Exercise tasks:
[1] Print everything in the coilover lubricant thread from "I just got my" down to "is much appreciated.".
[2] Answer these questions from the coilover lubricant thread:
(a) Which city is the person who started the thread from?
(b) What product does Eric D recommend?
(c) What does ryan mills suggest for someone who wants something available locally?
[3] List the usernames of everyone who posted in the coilover lubricant thread.

Selected text:
* * *

# anti seize lubricants for coil overs



## Yai (Apr 26, 2016)

I just got my coil overs and have been using the search for coil over lubricants members are using. I'm from Toronto, so we get all that nice salt on our roads, during winters :S What are you guys using for lubricant, so the coils don't seize up when adjusting and protecting from harsh winters? From what I found, some people using anti seize or marine grease? I'm trying to find another alternative to anti seize, or any lubricant attracting dirt and grime.

Any help and suggestions is much appreciated.

Thanks,

Ron


----------



## EngTech1 (Nov 30, 2008)

*One of the Best Solutions - Canadian Roads*

One of the Best Solutions - Canadian Roads - Up North 

Land Rover sites usually have some stocked - is a Spray Wax . It's a Rust Proofing Wax - that - Dries Hard .

Yet U would be able to Turn - through this Wax If needed to for Adjustments .


Point Being - Not sticky holding sand and debris like an Grease base would . :beer:


----------



## Eric D (Feb 16, 1999)

Boeshield T9.

http://boeshield.com/


----------



## Pat Dolan (Sep 28, 2003)

Thanks. You just made my evening very worthwhile. Been looking for something such as this for quite a while


----------



## ryan mills (May 3, 2002)

*FV-QR*

If you're looking for something locally, bicycle chain wax might just fit the bill as well.


----------

* * *

Provided data:
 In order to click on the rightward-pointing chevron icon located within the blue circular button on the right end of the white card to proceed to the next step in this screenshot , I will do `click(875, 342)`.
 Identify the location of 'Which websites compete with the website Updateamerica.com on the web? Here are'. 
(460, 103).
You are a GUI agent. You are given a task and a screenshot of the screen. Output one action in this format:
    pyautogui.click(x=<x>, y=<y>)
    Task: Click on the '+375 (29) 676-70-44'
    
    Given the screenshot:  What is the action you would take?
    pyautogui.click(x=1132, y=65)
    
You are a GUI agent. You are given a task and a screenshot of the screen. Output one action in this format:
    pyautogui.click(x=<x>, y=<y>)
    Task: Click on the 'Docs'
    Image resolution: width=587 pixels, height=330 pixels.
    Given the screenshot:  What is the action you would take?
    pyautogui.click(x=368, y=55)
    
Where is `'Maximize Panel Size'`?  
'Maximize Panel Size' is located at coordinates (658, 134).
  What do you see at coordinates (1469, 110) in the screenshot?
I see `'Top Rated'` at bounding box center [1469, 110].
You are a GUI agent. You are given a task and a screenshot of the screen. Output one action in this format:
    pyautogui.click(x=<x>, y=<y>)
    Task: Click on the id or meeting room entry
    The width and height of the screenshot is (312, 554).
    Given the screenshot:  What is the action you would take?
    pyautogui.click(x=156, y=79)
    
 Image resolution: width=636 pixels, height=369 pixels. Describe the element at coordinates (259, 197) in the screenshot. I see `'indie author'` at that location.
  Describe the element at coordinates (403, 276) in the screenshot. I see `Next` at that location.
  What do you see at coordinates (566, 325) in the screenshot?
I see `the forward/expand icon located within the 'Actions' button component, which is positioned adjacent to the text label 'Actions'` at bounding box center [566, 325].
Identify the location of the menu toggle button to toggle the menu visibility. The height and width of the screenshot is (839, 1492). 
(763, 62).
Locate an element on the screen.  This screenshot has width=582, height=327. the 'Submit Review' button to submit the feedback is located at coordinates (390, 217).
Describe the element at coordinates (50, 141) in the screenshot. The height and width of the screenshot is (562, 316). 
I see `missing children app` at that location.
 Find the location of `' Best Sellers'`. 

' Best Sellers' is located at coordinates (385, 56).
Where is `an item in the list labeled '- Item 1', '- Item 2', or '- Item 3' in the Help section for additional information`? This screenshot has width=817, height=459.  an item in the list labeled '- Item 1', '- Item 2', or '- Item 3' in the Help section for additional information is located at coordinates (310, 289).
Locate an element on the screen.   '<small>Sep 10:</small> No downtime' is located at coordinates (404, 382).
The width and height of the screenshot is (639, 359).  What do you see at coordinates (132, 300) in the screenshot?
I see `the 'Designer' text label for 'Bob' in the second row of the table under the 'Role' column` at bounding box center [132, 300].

* * *

Final answers:
[1]
I just got my coil overs and have been using the search for coil over lubricants members are using. I'm from Toronto, so we get all that nice salt on our roads, during winters :S What are you guys using for lubricant, so the coils don't seize up when adjusting and protecting from harsh winters? From what I found, some people using anti seize or marine grease? I'm trying to find another alternative to anti seize, or any lubricant attracting dirt and grime.

Any help and suggestions is much appreciated.

[2]
(a) Toronto
(b) Boeshield T9
(c) Bicycle chain wax

[3]
Yai
EngTech1
Eric D
Pat Dolan
ryan mills